● EXERCISE OBJECTIVE: From the records below, output exactly the lines starting at the line with "Task: Raise layer to top in Layers panel" and ending at the line with "This screenshot has height=483, width=1020.", both of them included, but no pictures.

● SUPPLIED DATA:

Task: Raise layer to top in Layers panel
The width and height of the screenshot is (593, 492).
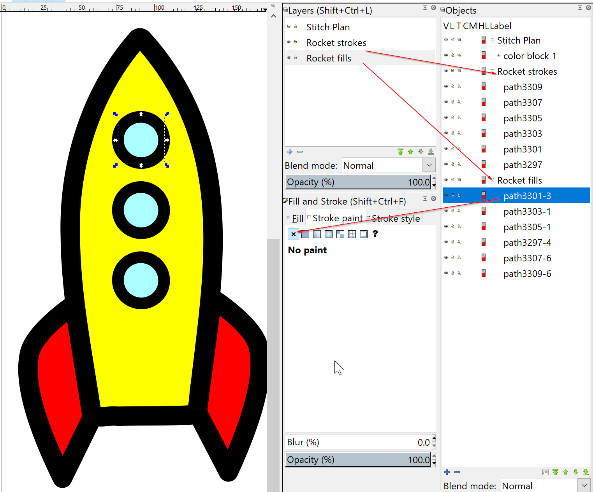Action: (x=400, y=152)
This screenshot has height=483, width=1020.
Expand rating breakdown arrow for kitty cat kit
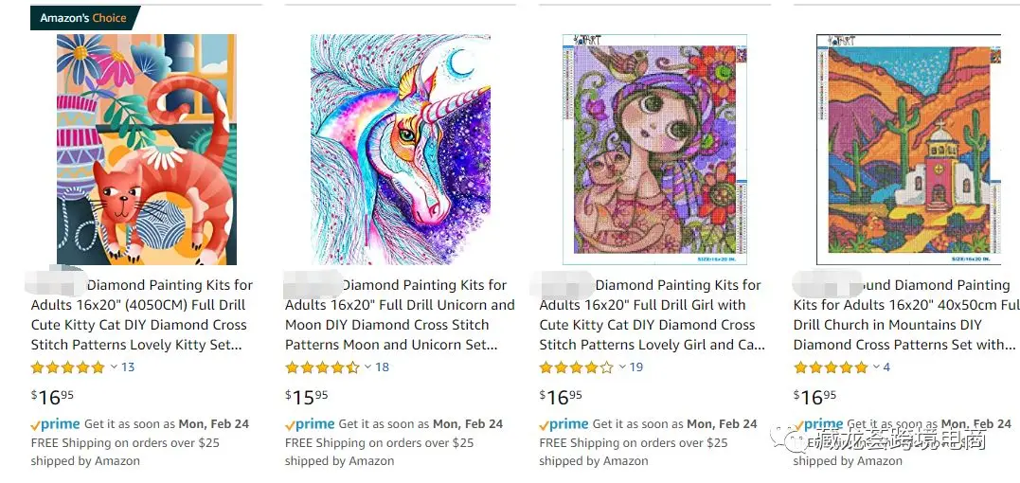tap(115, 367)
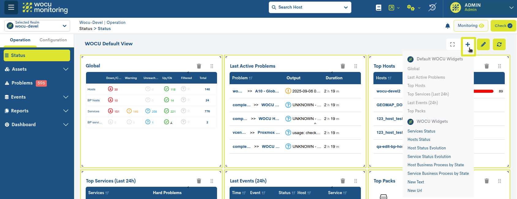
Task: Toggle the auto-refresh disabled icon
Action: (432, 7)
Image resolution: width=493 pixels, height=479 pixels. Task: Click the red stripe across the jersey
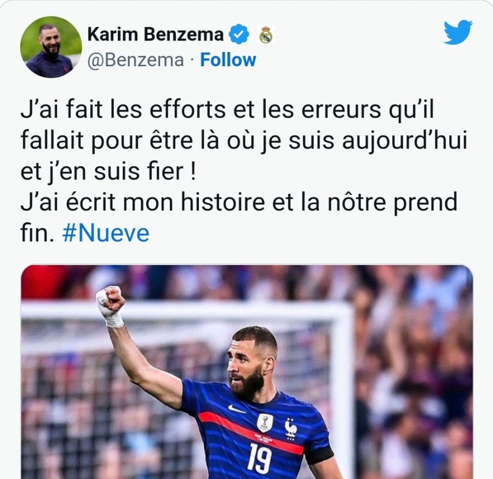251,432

==

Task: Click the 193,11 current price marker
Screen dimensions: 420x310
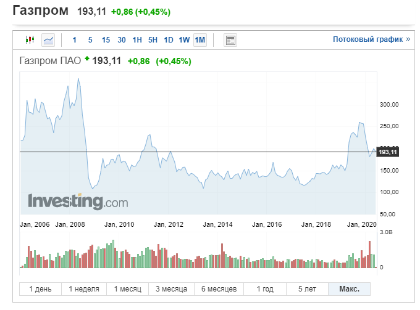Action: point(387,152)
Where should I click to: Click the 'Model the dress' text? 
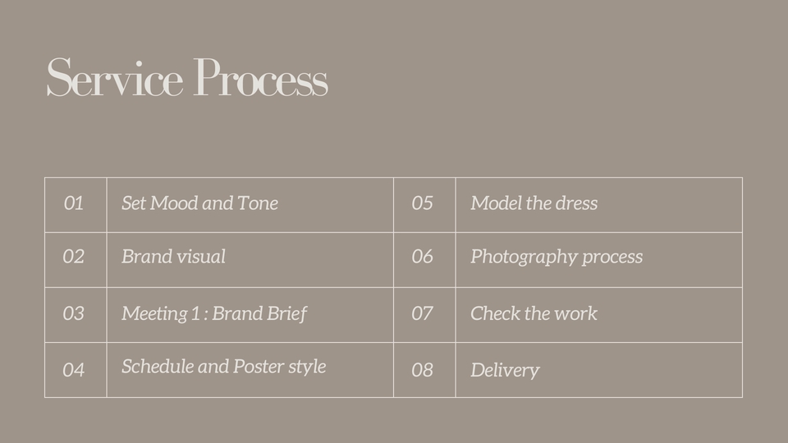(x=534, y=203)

● EXERCISE SOLUTION:
Task: Raise layer to top in Layers panel
The width and height of the screenshot is (593, 492).
Action: (x=400, y=152)
This screenshot has height=483, width=1020.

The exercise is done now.